Sundar Pichai’s “Crazy” Trait, The Google Lesson That Helped Build Two Unicorns

Author: Qoo Media

Arvind Jain says the biggest lesson he learned at Google was not just about hard work. It was about having the confidence to back ideas that look unrealistic at first.

Jain, now the co-founder of Rubrik and Glean, told Fortune that he once felt like an imposter after moving from a small town in India to a workplace filled with MIT and Stanford PhDs. By watching his colleagues closely, he says he noticed a pattern that separated the people who rose from the ones who did not.

The trait Jain says mattered most

Jain described the common thread as “intensity, hard work” and the ability to think big. He said the lesson eventually became clear: “You have to think crazy.”

That mindset, he said, was visible in Sundar Pichai before Pichai became CEO of Google in August 2015, more than a decade after joining the company as a product manager.

Jain recalled that Pichai stood out because he kept pushing ideas with long odds, even when others were skeptical. At Google, that became especially clear with Chrome, a project Jain initially thought was a bad idea.

Why Chrome changed the lesson

Browsers were already seen as Microsoft’s territory, Netscape had failed, and even inside Google there was little enthusiasm for taking on the challenge. Jain admitted he was not thinking big enough at the time.

Chrome went on to become the world’s most widely used browser, surpassing rivals by 2012 and helping cement Pichai’s reputation inside Google. Microsoft CEO Steve Ballmer also once dismissed Chrome as a “rounding error,” making the browser’s rise even more striking.

Jain said the experience showed him that major breakthroughs often start with ideas others think are foolish. “That’s when magic happens,” he said.

He added that the same refusal to accept normal limits applied to Google co-founders Larry Page and Sergey Brin, who also shared the same “crazy” mindset in his view.

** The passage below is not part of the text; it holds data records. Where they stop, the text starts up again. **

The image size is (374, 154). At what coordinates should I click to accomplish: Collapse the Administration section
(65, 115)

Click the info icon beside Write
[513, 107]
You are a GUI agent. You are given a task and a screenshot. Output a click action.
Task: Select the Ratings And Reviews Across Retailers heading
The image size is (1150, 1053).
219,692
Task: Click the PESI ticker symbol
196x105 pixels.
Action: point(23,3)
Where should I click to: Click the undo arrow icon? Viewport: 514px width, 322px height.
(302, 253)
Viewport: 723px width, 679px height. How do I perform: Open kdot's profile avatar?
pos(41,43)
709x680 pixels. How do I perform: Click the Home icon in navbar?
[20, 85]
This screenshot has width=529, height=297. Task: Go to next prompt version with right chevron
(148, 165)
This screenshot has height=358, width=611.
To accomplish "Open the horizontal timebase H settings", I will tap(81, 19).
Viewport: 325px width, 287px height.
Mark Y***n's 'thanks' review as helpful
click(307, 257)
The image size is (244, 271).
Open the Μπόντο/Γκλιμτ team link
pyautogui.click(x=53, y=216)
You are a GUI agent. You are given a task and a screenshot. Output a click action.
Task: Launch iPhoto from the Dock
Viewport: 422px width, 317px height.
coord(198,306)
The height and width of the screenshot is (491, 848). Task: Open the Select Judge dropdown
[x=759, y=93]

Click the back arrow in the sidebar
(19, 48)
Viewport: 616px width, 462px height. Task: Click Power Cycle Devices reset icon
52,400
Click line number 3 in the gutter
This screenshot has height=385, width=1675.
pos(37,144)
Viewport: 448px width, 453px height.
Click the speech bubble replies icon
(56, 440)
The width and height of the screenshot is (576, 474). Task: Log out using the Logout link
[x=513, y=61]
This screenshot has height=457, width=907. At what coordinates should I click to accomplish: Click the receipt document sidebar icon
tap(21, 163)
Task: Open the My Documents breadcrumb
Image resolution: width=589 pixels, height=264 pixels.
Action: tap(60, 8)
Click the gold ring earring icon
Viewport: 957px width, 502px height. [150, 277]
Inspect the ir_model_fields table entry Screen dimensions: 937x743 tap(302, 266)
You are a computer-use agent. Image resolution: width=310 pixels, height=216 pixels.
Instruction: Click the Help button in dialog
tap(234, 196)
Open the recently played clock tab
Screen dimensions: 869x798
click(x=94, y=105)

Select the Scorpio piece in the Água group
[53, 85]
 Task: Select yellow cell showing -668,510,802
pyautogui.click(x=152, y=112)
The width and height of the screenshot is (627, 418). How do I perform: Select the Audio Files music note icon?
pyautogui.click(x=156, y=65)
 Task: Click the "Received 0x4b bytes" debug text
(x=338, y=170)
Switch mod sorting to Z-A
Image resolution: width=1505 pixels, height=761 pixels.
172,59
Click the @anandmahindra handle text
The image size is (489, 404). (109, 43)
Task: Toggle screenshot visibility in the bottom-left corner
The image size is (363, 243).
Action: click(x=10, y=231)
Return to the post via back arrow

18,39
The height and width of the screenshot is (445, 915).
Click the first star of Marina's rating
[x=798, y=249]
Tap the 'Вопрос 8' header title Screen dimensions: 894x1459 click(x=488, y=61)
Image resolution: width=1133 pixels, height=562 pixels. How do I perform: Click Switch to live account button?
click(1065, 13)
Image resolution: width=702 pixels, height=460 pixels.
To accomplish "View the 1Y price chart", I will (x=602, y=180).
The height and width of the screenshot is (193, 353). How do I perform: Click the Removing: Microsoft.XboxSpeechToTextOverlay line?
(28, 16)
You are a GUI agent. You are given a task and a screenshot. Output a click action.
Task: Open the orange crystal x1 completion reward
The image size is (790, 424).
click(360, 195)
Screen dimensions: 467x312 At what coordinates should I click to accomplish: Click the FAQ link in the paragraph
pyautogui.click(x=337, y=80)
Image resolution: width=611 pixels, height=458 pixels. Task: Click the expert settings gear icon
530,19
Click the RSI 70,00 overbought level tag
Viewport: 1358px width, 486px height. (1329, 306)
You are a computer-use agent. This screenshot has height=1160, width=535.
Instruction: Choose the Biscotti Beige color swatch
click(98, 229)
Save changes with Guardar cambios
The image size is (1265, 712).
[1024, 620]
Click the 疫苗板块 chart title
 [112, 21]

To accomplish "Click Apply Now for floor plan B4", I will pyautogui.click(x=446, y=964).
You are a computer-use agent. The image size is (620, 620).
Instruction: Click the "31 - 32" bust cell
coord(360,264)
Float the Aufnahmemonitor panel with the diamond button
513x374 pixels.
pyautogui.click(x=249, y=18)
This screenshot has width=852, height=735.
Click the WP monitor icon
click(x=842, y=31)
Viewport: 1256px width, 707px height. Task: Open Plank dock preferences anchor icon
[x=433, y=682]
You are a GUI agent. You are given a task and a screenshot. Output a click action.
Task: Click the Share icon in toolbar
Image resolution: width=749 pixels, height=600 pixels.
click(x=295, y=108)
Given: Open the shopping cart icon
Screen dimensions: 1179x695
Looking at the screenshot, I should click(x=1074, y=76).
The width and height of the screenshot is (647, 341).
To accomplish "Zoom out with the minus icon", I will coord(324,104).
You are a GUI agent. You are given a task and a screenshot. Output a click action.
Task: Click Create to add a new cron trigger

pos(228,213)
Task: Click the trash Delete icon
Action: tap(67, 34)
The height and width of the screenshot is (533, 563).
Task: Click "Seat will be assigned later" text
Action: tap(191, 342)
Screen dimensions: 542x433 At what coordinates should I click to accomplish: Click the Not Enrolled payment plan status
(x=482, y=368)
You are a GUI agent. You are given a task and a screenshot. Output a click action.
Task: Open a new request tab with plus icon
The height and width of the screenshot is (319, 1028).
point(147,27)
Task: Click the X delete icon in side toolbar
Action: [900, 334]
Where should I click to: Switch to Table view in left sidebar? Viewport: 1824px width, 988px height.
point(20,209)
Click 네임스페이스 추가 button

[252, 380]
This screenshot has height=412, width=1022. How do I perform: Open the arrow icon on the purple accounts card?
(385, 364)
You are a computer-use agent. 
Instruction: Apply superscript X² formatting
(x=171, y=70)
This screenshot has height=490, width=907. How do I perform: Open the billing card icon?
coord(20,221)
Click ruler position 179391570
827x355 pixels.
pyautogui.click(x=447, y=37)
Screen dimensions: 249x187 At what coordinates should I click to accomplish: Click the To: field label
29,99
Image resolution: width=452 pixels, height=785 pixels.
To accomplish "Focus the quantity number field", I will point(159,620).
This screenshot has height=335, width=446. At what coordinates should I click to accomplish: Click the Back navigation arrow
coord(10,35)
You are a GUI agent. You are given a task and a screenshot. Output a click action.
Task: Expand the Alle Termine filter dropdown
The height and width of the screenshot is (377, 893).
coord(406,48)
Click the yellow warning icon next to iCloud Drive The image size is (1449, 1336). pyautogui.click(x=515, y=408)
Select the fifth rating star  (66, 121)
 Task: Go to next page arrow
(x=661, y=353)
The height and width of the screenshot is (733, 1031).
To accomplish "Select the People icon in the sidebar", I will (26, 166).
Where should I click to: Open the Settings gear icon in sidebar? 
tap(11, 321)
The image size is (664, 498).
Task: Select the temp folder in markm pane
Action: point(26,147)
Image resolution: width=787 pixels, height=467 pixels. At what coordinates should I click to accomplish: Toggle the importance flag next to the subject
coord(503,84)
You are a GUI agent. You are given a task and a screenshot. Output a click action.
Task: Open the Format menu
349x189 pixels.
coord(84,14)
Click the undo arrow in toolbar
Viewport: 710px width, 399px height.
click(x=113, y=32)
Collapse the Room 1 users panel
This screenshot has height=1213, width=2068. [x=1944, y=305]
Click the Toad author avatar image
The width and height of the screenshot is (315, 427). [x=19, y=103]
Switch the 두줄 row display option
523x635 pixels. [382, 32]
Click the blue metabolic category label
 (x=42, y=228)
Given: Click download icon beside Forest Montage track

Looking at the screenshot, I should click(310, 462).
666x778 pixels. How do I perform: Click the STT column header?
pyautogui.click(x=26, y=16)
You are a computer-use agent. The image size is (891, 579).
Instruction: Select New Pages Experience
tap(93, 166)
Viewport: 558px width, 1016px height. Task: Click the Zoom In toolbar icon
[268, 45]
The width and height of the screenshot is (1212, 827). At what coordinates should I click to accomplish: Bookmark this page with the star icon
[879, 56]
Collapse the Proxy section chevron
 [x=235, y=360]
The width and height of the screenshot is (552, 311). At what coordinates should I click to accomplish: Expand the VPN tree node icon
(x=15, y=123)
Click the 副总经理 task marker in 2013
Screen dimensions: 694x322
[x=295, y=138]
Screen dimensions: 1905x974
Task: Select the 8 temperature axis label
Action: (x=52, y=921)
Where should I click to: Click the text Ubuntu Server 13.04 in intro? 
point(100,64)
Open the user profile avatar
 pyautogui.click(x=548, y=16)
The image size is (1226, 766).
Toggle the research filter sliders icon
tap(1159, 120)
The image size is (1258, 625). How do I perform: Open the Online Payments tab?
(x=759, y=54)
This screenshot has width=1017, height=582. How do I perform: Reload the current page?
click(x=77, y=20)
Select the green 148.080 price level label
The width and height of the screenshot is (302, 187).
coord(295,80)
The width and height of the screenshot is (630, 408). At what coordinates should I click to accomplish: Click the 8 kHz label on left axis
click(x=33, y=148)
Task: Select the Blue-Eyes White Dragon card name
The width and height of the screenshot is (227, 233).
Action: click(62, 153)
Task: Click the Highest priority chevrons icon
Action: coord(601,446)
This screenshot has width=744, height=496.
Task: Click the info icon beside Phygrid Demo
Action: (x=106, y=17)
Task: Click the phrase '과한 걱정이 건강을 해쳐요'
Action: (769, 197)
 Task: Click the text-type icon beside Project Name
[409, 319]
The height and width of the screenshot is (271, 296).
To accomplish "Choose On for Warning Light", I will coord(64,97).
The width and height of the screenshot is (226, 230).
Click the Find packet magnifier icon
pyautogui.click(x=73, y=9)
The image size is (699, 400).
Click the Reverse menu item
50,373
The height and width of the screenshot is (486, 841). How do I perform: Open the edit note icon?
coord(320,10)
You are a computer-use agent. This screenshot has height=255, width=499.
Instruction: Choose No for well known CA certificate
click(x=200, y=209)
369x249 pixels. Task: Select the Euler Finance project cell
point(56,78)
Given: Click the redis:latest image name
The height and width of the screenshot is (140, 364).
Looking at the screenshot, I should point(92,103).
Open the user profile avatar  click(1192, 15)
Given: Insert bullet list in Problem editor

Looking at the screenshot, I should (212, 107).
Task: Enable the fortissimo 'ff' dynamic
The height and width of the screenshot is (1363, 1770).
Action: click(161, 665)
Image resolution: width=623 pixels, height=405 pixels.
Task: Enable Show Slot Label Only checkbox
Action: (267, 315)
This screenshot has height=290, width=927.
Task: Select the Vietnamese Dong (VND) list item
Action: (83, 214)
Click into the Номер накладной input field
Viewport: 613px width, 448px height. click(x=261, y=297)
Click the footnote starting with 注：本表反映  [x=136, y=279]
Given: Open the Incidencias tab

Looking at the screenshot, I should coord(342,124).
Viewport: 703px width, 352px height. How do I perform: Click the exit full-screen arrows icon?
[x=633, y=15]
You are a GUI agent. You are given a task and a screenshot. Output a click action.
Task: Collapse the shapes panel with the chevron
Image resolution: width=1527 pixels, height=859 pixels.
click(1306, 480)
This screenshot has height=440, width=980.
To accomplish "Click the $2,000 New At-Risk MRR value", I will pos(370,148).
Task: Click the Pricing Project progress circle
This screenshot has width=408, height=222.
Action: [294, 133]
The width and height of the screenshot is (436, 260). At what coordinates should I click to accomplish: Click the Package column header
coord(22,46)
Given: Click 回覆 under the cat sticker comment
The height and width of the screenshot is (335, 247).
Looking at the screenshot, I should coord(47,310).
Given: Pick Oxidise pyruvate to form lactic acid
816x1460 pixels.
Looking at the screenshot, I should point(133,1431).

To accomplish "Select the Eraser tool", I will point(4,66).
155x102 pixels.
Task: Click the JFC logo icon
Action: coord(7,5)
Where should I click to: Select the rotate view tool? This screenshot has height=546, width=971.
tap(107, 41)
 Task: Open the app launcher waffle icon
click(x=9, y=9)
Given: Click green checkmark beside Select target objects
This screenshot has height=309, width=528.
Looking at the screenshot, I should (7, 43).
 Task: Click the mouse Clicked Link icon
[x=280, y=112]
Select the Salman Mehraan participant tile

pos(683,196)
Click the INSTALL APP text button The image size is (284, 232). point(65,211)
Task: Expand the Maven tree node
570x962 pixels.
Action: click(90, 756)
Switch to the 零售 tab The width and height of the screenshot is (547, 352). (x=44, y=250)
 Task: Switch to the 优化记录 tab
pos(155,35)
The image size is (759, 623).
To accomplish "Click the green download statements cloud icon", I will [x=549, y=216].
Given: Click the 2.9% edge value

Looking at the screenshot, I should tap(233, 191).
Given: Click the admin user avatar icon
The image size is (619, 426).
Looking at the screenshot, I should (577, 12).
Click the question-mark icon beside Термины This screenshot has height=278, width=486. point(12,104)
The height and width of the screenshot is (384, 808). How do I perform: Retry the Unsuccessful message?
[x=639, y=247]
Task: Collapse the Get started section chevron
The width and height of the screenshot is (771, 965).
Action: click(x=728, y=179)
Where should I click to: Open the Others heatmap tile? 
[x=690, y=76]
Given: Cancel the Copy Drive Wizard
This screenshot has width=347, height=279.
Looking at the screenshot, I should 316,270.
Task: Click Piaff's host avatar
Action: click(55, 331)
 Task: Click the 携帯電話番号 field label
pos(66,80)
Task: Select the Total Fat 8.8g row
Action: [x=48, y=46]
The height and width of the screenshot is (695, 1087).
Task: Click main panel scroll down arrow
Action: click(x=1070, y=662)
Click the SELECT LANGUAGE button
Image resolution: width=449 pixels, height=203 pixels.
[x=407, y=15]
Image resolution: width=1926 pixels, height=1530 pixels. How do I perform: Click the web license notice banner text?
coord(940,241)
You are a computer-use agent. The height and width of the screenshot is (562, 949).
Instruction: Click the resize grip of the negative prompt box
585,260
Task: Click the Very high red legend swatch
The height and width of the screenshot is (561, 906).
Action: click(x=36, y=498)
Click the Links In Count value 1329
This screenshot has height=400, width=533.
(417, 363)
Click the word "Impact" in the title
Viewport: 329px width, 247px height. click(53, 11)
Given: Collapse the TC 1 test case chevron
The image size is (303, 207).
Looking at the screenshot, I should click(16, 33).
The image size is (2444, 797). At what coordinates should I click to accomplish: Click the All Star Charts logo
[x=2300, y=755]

What Jain built after Google

After leaving Google, Jain applied those lessons to his own companies. He co-founded Rubrik, which IPO’d on the New York Stock Exchange in 2024 at around $5.6 billion, and later launched Glean, an AI startup now valued at $7.2 billion.

Even now, Jain says he still learns from people around him, especially younger Gen Z hires. “Actually, I feel like I learn the most from the youngest people,” he told Fortune. “They’re the ones who have not seen the things that I’ve seen. They have new points of view.”